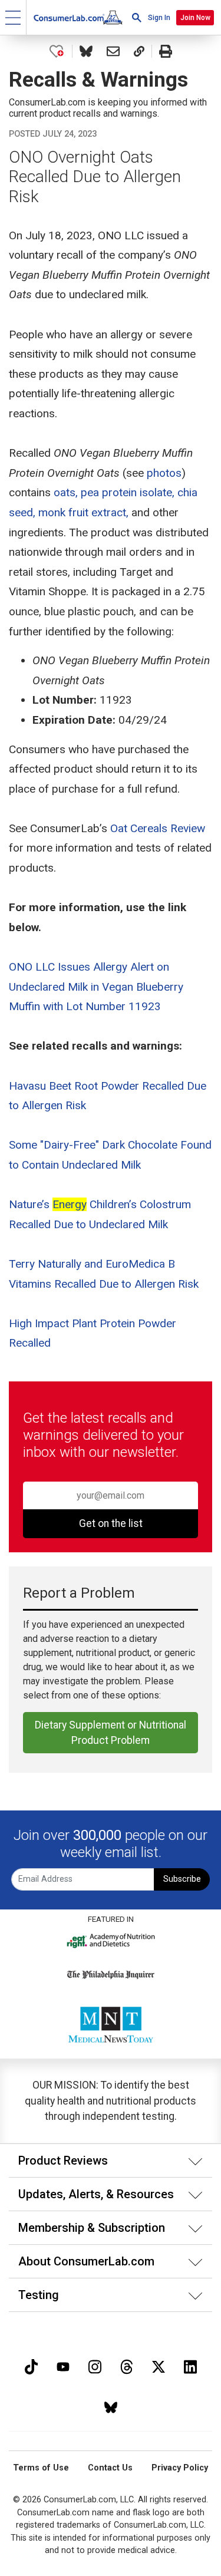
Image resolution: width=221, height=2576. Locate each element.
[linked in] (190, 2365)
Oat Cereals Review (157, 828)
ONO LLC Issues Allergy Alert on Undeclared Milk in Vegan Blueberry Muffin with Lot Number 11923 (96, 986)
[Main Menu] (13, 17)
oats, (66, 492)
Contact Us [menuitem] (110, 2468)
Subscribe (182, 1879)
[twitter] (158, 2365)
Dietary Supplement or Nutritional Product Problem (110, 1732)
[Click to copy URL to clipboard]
::::
* _The problem_: From the first line to the last, set down the records exactly, leaving out images.

* _Written response_:
Image resolution: width=221, height=2576. Locate each element.
[linked in] (190, 2365)
Oat Cereals Review (157, 828)
ONO LLC Issues Allergy Alert on Undeclared Milk in Vegan Blueberry Muffin with Lot Number 11923 (96, 986)
[Main Menu] (13, 17)
oats, (66, 492)
Contact Us [menuitem] (110, 2468)
Subscribe (182, 1879)
[twitter] (158, 2365)
Dietary Supplement or Nutritional Product Problem (110, 1732)
[Click to copy URL to clipboard]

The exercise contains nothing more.